▶ _Problem to work on_
Your task is to return all of the entries below exactly, leaving out each picture.

▶ _Data section_
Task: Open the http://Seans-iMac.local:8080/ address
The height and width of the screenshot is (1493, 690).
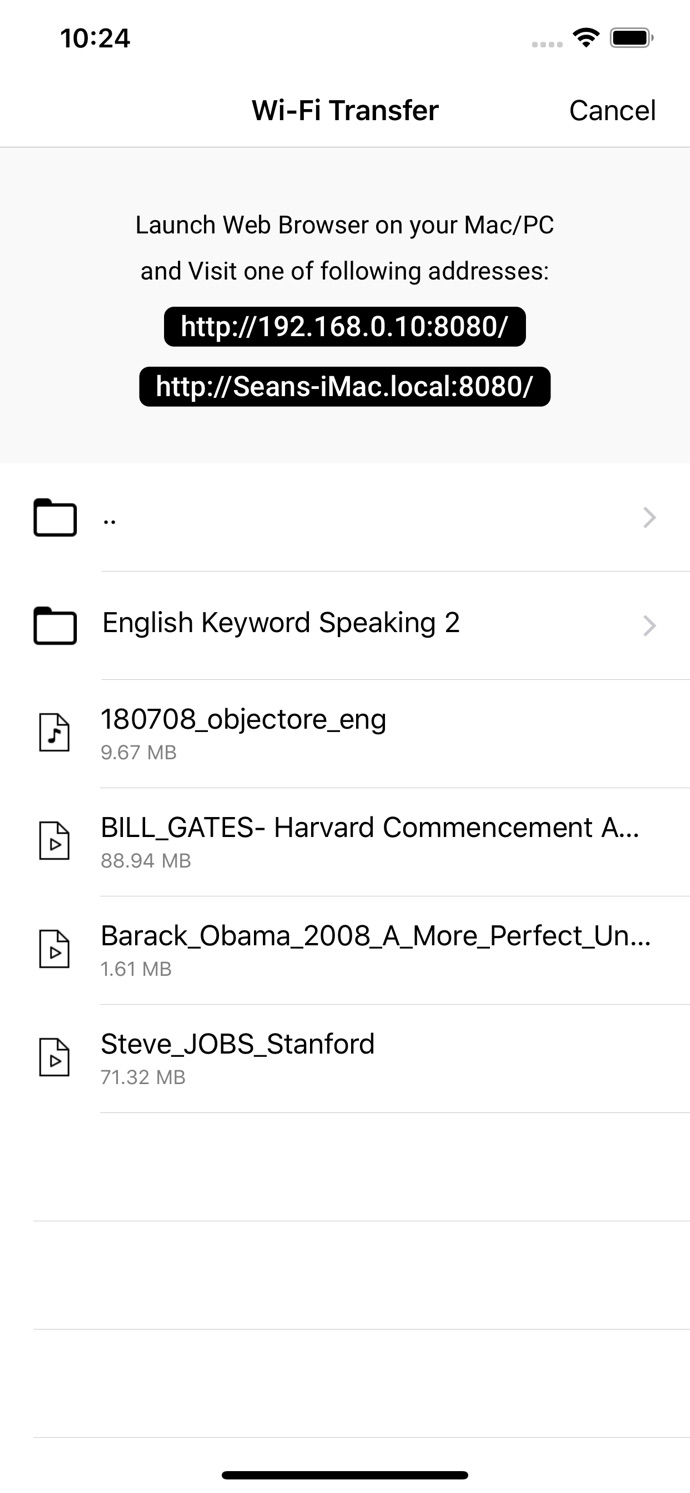Action: 345,387
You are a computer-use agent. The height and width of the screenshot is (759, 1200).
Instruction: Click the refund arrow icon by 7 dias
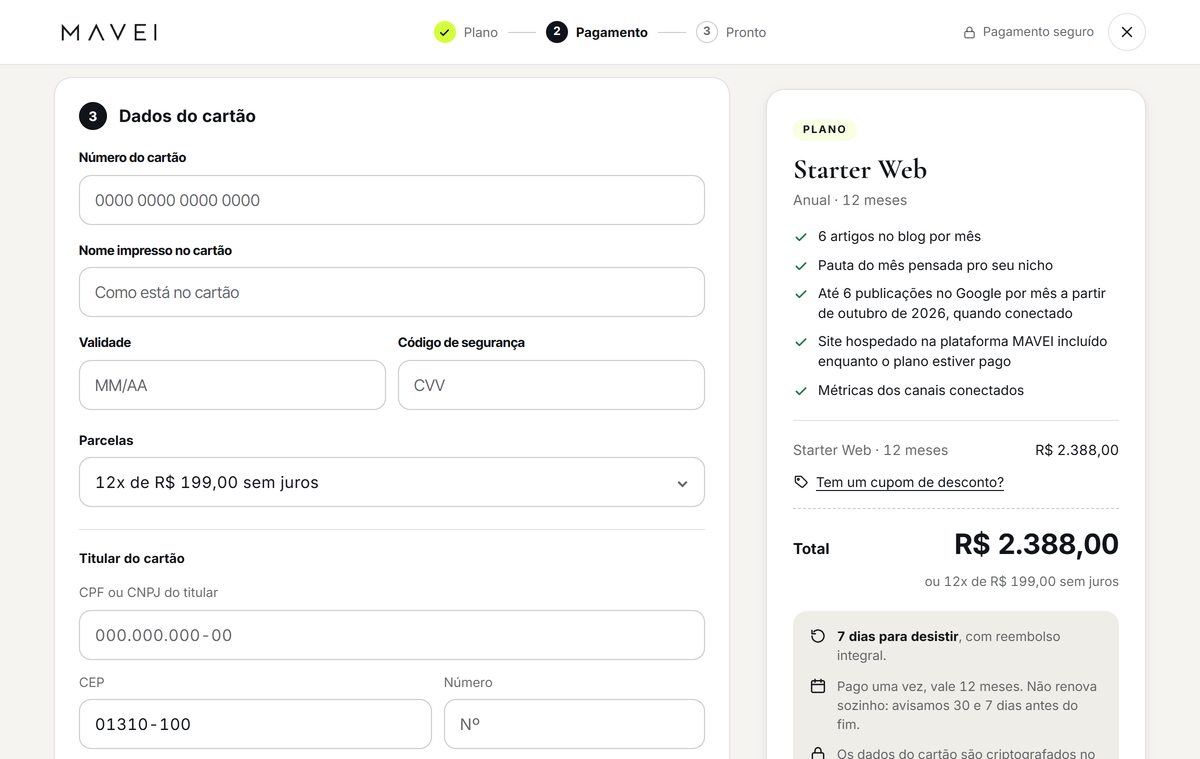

▶ _Task answer_
Task: Open the http://Seans-iMac.local:8080/ address
The height and width of the screenshot is (1493, 690).
Action: 345,387
You are a computer-use agent. The height and width of the screenshot is (759, 1200).
Instruction: Click the refund arrow icon by 7 dias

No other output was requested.